Emergency plan to counter the youth unemployment crisis
Some 83% of large companies in Spain have trouble filling their local job vacancies because they aren't finding the required competencies in candidates. That's according to a new report by María Luisa Blázquez, Roger Masclans and Jordi Canals.
- More than three-fourths (77%) of companies in Spain believe there's a mismatch between the skills they need and what the university system provides.
- Jobs requiring knowledge of big data, artificial intelligence, robotics and digital marketing are the hardest to fill.
- Companies are asking for more emphasis on dual vocational training and work placements.
Despite high and rising unemployment, companies in Spain are finding it increasingly difficult to hire the talent they need locally. A 2020 study offering an "action plan for youth unemployment post-COVID-19" reports that 83% of the companies surveyed are having a hard time filling certain positions -- 11 percentage points higher than last year's findings. Moreover, 77% of companies hiring feel that there's a mismatch between the skills they need and those being provided by the university system.
Some economic and social trends are exacerbating this mismatch in the market. Specifically, the study points to the digital revolution and evolving client needs as the main drivers of change, followed by internationalization and automation.
Causes of profile changes: level of impact
The report, prepared by IESE's María Luisa Blázquez, Roger Masclans and professor Jordi Canals, highlights that the changes not only affect the knowledge that companies need. New business models and ways of working also require a change in the required skills -- from analytics to communication -- and in attitudes -- including initiative, autonomy and a sense of commitment.
The crisis caused by COVID-19 has aggravated uncertainty surrounding the future of employment, already thrown into doubt by recent trends. The authors include a section with recommendations to promote the employability of young people by developing the right professional skills.
Four areas with deficiencies
The technical knowledge of job candidates is falling short of market demands.
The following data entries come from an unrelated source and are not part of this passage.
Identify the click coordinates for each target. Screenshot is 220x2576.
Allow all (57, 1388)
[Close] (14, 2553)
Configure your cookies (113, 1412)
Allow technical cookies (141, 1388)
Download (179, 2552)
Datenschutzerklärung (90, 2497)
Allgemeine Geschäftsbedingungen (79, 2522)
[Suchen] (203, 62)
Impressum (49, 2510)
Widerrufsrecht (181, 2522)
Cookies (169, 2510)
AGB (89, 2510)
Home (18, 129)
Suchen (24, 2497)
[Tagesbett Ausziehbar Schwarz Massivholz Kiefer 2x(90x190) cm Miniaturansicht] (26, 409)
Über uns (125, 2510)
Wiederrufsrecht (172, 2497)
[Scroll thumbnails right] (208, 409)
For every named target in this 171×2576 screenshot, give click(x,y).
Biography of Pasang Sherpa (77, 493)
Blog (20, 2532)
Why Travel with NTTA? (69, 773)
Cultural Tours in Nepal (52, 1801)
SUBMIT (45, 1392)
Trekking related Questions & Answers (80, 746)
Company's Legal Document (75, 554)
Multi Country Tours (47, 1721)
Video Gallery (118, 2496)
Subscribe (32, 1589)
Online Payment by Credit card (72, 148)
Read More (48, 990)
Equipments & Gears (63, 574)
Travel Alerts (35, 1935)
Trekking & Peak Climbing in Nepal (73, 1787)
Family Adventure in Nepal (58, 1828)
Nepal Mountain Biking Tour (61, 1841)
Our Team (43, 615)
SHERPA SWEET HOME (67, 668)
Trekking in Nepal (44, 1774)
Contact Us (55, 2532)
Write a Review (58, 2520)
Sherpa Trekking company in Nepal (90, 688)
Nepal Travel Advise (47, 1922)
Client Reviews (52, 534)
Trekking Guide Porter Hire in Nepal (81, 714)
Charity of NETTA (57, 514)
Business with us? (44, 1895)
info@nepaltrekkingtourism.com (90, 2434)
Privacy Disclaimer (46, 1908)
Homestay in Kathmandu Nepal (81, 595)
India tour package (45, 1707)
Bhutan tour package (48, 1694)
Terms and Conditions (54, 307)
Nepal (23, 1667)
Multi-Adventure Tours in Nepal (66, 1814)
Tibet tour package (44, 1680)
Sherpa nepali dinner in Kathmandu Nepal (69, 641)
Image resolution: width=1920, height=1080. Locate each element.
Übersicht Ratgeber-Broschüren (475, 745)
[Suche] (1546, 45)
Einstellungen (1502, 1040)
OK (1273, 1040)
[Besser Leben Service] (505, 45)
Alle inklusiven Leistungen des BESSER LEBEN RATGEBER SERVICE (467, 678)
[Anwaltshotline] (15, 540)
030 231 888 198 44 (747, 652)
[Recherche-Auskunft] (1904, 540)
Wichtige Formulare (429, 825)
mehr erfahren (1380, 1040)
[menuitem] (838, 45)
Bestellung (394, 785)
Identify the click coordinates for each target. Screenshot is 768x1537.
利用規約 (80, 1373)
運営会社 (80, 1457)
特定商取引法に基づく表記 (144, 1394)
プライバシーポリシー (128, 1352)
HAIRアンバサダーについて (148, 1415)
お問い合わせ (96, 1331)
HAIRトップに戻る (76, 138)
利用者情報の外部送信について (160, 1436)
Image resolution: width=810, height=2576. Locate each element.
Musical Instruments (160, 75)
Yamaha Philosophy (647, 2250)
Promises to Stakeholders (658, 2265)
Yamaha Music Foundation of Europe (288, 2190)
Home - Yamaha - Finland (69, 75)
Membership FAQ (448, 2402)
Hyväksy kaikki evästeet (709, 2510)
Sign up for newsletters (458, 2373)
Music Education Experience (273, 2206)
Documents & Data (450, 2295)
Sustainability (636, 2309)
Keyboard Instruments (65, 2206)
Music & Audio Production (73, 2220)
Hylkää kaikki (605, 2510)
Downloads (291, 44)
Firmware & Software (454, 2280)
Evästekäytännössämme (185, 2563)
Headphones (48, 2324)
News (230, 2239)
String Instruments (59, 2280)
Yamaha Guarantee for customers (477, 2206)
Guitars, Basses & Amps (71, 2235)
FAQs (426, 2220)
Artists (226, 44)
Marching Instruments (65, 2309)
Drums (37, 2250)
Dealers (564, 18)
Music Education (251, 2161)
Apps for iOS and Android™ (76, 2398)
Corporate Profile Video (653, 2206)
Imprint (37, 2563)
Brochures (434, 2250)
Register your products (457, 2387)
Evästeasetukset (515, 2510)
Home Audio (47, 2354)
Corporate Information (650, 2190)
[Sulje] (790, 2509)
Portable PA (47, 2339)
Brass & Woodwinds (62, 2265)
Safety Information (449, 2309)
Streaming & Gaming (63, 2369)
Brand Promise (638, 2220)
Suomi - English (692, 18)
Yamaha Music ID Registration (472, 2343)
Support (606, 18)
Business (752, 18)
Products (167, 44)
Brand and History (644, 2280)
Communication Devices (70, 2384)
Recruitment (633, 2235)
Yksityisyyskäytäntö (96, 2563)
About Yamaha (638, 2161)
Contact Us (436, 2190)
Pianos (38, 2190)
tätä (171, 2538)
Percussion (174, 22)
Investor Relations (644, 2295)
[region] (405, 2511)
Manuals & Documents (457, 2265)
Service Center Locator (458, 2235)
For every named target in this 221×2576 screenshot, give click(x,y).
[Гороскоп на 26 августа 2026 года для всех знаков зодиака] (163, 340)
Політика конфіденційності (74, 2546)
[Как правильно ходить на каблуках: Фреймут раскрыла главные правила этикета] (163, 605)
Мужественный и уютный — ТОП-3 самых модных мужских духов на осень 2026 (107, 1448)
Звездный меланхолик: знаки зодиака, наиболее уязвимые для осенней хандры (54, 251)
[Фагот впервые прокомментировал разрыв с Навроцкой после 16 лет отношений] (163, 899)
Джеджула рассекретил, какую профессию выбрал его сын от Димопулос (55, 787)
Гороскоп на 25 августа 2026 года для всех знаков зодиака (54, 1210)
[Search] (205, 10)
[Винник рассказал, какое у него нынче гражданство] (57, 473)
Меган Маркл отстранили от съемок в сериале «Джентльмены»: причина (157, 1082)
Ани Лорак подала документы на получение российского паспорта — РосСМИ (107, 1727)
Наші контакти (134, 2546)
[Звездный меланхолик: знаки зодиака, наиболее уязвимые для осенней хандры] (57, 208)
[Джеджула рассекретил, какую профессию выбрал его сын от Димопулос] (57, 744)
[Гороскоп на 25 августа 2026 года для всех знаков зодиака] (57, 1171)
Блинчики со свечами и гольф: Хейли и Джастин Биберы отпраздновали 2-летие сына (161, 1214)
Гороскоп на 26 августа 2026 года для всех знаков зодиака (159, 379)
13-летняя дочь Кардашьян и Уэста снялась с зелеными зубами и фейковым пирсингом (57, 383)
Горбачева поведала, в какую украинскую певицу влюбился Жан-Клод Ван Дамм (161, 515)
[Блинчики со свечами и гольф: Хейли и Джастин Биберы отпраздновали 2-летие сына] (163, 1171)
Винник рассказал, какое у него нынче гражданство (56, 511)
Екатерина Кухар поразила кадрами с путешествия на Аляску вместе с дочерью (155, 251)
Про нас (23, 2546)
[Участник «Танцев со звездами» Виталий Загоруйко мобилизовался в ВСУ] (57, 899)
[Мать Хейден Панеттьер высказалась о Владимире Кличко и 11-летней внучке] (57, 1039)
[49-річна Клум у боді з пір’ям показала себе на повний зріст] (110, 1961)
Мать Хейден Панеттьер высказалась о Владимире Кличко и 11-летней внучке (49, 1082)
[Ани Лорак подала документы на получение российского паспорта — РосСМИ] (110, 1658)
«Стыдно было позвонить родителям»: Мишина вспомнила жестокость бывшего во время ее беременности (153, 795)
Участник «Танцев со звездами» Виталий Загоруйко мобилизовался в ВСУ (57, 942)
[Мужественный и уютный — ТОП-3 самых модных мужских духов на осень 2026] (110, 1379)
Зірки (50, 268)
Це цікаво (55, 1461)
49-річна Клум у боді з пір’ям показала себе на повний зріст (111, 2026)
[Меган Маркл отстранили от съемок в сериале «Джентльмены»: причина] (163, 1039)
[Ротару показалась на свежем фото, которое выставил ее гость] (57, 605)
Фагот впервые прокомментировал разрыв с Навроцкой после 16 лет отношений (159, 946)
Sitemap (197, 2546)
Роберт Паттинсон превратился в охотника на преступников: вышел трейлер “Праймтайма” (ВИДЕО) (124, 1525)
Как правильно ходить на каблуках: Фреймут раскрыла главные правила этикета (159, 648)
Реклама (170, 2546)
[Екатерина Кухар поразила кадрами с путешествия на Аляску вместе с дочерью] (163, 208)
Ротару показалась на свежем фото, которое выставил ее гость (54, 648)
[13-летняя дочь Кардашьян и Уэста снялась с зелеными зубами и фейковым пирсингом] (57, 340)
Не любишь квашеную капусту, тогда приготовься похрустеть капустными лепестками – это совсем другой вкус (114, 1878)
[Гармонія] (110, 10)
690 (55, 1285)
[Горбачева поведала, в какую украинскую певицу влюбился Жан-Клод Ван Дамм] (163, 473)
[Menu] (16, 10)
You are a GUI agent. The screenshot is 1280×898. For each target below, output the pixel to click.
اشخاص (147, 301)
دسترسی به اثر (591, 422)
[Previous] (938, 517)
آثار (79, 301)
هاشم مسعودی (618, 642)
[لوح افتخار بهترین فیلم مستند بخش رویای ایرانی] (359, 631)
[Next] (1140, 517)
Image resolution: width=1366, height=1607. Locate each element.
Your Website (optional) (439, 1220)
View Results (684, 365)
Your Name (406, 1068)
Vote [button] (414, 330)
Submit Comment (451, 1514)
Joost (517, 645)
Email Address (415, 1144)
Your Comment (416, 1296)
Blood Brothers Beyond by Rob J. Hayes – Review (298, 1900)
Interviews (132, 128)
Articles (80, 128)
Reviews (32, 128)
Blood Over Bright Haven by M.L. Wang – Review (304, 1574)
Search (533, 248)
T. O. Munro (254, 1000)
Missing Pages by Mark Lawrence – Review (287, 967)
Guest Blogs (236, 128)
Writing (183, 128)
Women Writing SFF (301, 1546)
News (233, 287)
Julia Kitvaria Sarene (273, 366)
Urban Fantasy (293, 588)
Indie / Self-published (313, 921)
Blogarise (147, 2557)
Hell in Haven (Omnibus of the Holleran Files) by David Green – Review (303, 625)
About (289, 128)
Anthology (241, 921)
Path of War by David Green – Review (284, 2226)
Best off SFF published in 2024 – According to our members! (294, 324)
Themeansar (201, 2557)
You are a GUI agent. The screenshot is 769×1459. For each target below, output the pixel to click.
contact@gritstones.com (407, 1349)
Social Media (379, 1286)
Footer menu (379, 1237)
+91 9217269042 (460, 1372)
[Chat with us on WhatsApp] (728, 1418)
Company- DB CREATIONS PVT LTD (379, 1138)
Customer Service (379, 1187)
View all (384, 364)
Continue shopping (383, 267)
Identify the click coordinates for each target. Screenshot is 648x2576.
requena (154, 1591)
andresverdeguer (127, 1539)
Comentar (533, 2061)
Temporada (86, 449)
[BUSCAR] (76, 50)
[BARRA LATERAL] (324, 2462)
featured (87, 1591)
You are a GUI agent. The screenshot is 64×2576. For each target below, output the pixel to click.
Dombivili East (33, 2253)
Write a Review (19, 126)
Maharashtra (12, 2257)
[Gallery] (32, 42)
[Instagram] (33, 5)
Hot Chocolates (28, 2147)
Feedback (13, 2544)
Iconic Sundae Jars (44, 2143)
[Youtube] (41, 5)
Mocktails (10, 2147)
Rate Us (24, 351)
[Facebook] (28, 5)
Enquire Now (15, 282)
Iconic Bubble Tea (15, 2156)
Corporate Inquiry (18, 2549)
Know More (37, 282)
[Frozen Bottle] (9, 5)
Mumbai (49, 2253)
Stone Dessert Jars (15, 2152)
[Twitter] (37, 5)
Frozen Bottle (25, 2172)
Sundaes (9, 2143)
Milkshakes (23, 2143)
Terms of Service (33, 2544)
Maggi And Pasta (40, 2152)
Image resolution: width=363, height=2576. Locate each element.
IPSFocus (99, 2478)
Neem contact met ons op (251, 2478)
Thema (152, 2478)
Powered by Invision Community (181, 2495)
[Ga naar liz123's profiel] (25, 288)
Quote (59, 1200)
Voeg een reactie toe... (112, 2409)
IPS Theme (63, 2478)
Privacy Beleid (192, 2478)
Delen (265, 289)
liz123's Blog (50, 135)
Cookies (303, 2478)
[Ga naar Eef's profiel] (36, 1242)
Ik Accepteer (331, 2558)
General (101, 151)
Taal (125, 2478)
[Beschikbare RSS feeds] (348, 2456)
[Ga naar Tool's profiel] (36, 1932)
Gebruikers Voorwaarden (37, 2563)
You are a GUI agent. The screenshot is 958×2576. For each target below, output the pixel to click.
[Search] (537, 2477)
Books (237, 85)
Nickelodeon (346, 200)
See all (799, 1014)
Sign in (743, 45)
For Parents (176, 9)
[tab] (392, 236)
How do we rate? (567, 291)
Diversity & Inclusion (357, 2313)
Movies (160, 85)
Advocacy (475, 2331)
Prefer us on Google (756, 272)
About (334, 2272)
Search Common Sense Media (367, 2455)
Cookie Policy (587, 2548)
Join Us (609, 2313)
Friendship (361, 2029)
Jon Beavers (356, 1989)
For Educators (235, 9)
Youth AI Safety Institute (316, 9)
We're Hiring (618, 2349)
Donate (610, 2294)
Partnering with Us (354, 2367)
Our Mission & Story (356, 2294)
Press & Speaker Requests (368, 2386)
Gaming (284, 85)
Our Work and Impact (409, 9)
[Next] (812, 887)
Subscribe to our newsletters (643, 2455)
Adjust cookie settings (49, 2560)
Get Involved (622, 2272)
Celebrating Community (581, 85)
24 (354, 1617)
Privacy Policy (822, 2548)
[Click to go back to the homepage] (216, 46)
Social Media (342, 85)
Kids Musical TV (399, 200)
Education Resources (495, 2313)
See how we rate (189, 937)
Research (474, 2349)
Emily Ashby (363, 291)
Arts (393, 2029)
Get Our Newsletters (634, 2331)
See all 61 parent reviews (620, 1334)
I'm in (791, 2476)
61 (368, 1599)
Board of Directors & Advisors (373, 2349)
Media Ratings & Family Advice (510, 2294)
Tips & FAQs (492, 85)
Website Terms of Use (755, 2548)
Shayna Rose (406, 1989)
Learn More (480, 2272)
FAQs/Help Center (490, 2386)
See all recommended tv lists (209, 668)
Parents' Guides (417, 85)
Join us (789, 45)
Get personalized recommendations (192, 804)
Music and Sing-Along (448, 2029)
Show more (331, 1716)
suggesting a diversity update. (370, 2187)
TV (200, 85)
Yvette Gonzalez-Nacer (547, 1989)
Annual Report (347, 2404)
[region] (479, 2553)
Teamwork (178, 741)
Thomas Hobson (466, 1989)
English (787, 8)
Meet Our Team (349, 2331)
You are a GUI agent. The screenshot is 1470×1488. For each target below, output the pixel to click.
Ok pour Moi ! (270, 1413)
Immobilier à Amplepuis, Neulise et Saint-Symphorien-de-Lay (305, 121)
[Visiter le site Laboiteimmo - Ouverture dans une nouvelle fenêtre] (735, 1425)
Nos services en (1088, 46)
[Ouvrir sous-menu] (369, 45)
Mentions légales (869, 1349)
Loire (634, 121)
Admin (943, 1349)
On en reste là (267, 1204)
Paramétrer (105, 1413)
For example, around nine out of 10 companies report having problems finding candidates with the necessary knowledge in areas such as big data, artificial intelligence, robotics and digital marketing.
In the specific case of candidates who have completed vocational education and training, 92% of companies reported that candidates lack the language skills they require.
In order not to widen the gap in technological knowledge, the authors propose promoting STEM (i.e., science, technology, engineering and math) degrees and programs, particularly to women, who tend to be underrepresented in them. The report also recommends promoting a pre-professional orientation to enhance knowledge of technical careers, and a higher concentration of specialized science and math teachers in the early years of schooling.
Meanwhile, the companies surveyed believe that education centers aren't devoting enough attention to basic professional skills. For example, "communication" is a notable deficiency, with more than half of companies claiming they can't find skilled communicators to hire.
Among university graduates, the other problem areas are entrepreneurship (50% of companies cannot find what they need), leadership (48%) and negotiation (48%). For their part, vocational-training graduates are said to lack commercial (42%),
analytical (41%), entrepreneurial (41%) and leadership (40%) skills.
Given these shortcomings, the authors of the report believe that universities and vocational-training centers should work on developing teamwork, organization, communication, leadership and other skills. New organizational forms and working methodologies, such as the agile method and design thinking, increasingly require these qualities.
Lastly, the report finds a significant gap between the attitudes that companies hope to find and those they discover in their candidates. Strikingly, 72% of companies feel that university graduates are unprepared for working life in terms of adaptability and resilience. Almost half report finding that young candidates are lacking in initiative, vision, commitment and autonomy.
Government and companies have roles to play
The authors call for companies to play a role in filling existing gaps through internal training and adapting talent-development policies to the needs and values of new generations. This includes reviewing youth-recruitment activities, career plans, promotions, compensation and flexibility.
And, for their part, companies would like to be consulted to help define study plans and improve the professional advice students receive. Companies surveyed view initiatives such as dual vocational training and work placements positively.
The study indicates the need for a stable, collaborative framework between the government and companies, universities and other educational centers to define clear objectives with regard to future professional skills. All parties should work together to promote common goals, measures and indicators, allowing them to better define future needs, close the gap between need and reality, and improve young people's employability.
Methodology, very briefly
The report was put together with the participation of senior managers from 118 large companies relevant to the Spanish economy. The survey was administered to 53 companies between July 2018 and January 2019 and to 65 companies between July 2019 and January 2020.
The report is part of the Education for Jobs Initiative, a multidisciplinary project from IESE that aims to understand the professional skills that companies will require in the coming years.